Item-finding records
'''
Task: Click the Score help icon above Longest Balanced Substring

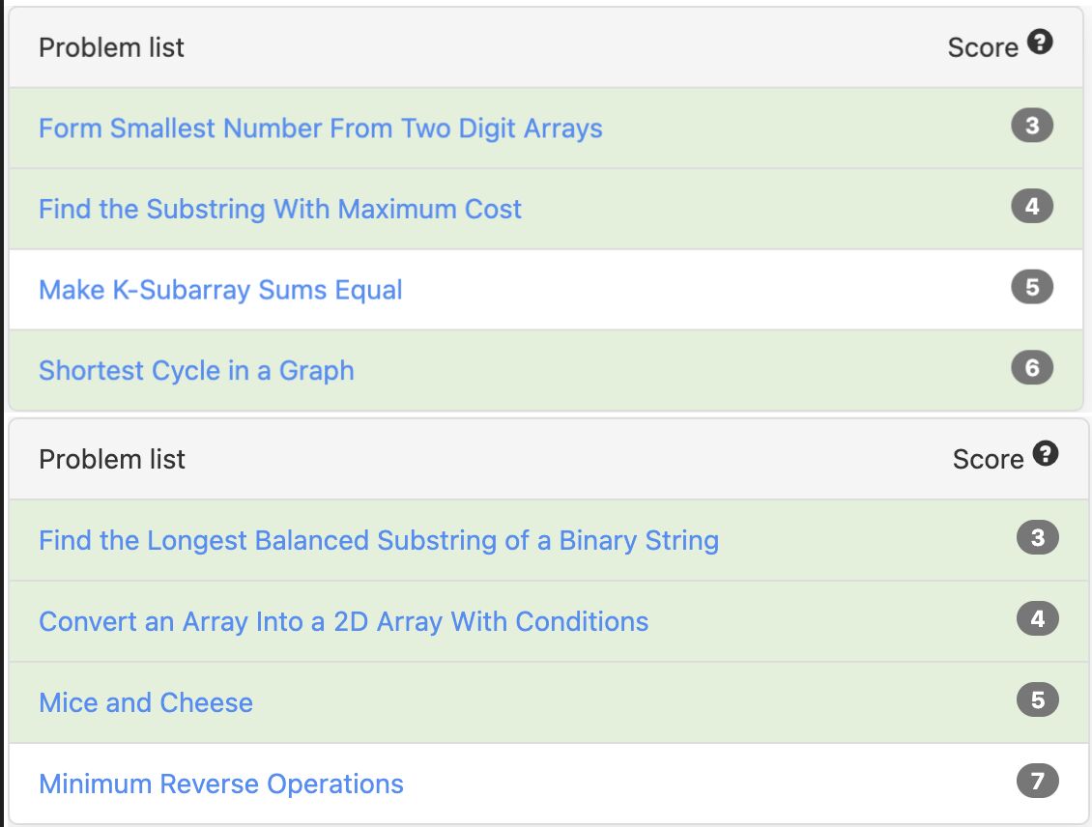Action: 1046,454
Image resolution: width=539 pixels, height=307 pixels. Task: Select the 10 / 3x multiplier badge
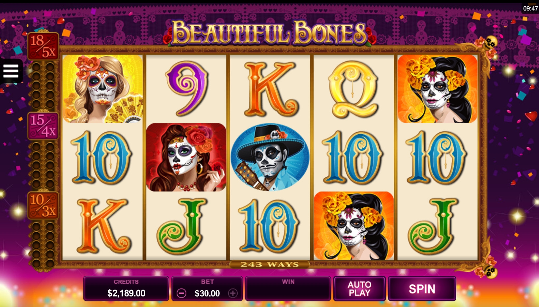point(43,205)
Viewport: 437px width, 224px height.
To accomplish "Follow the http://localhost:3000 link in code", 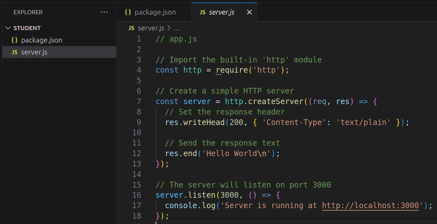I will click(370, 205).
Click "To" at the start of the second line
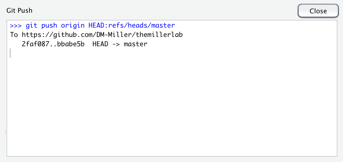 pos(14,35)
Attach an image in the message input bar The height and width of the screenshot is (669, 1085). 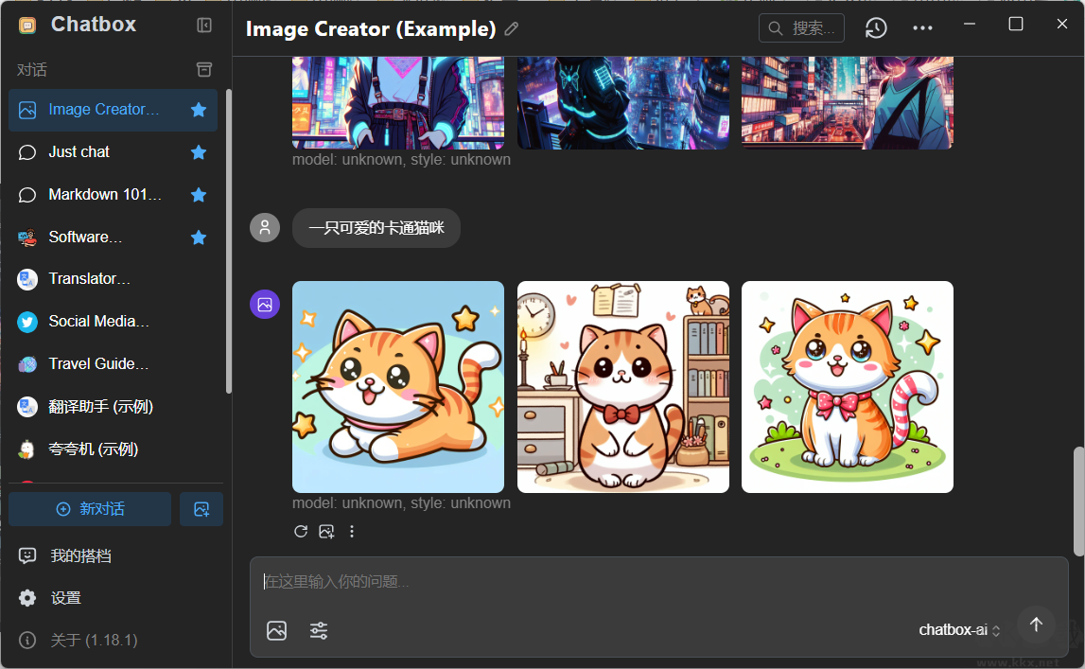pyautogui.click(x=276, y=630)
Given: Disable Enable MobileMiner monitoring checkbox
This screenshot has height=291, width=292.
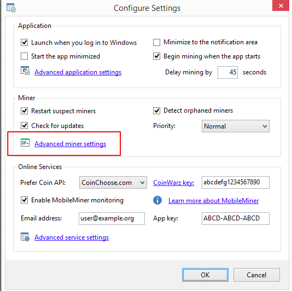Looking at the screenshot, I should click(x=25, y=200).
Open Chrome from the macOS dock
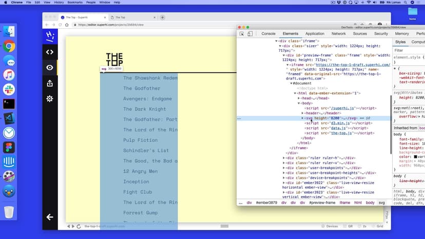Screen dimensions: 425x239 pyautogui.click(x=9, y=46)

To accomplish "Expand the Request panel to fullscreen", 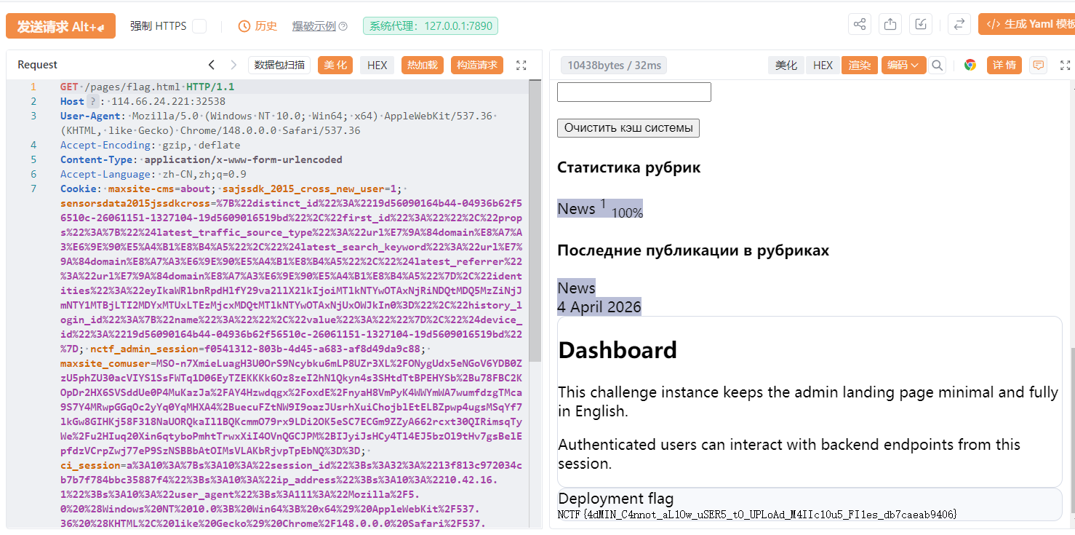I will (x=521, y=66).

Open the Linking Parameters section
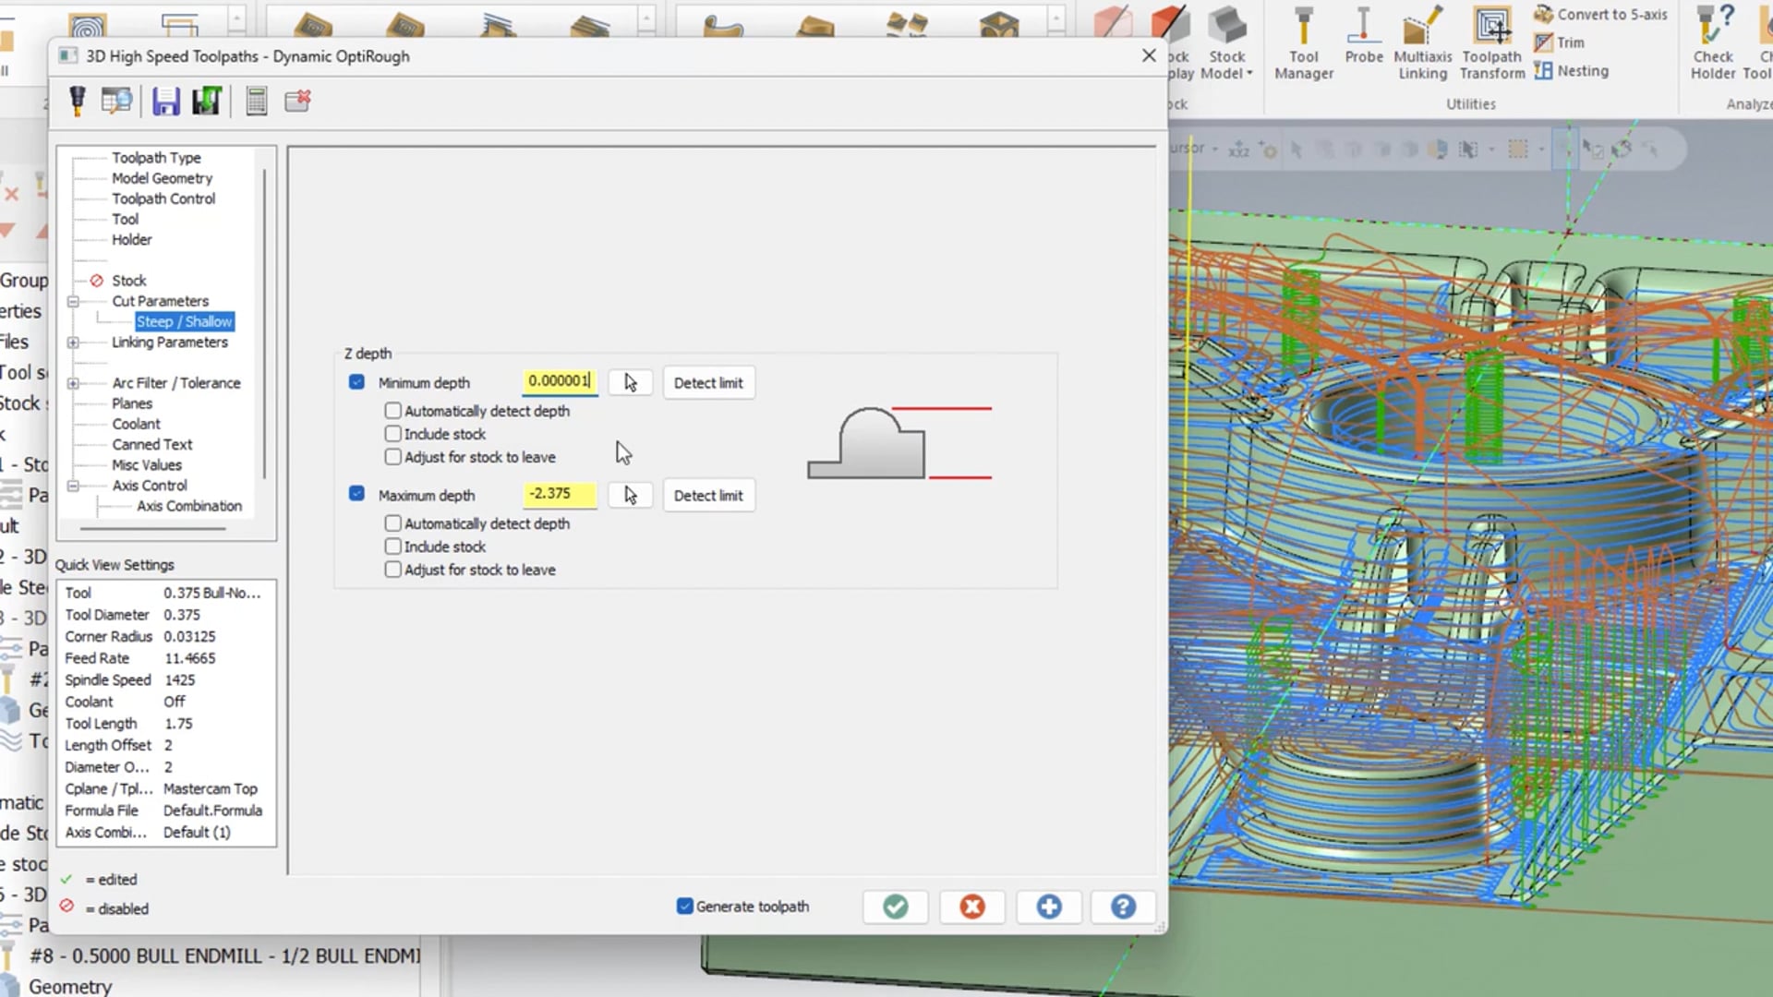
'''
● The task: Rewrite everything from the start of the records down to the line containing "point(43,205)", changing "multiplier badge" to "multiplier tag" and leaving all else as it is. Omit the pictures.

● Task answer:
Task: Click the Score help icon above Longest Balanced Substring

Action: 1046,454
Image resolution: width=539 pixels, height=307 pixels. Task: Select the 10 / 3x multiplier tag
point(43,205)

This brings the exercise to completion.